-- begin --
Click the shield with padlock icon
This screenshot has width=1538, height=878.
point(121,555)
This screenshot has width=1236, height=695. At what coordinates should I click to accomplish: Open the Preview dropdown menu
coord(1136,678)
-- end --
• Directions
Please reproduce the records above from the line containing "This screenshot has width=1236, height=695." through the last line, substituting "Share" for "Preview" and changing nothing else.

• Response to this task
This screenshot has width=1236, height=695. At what coordinates should I click to accomplish: Open the Share dropdown menu
coord(1136,678)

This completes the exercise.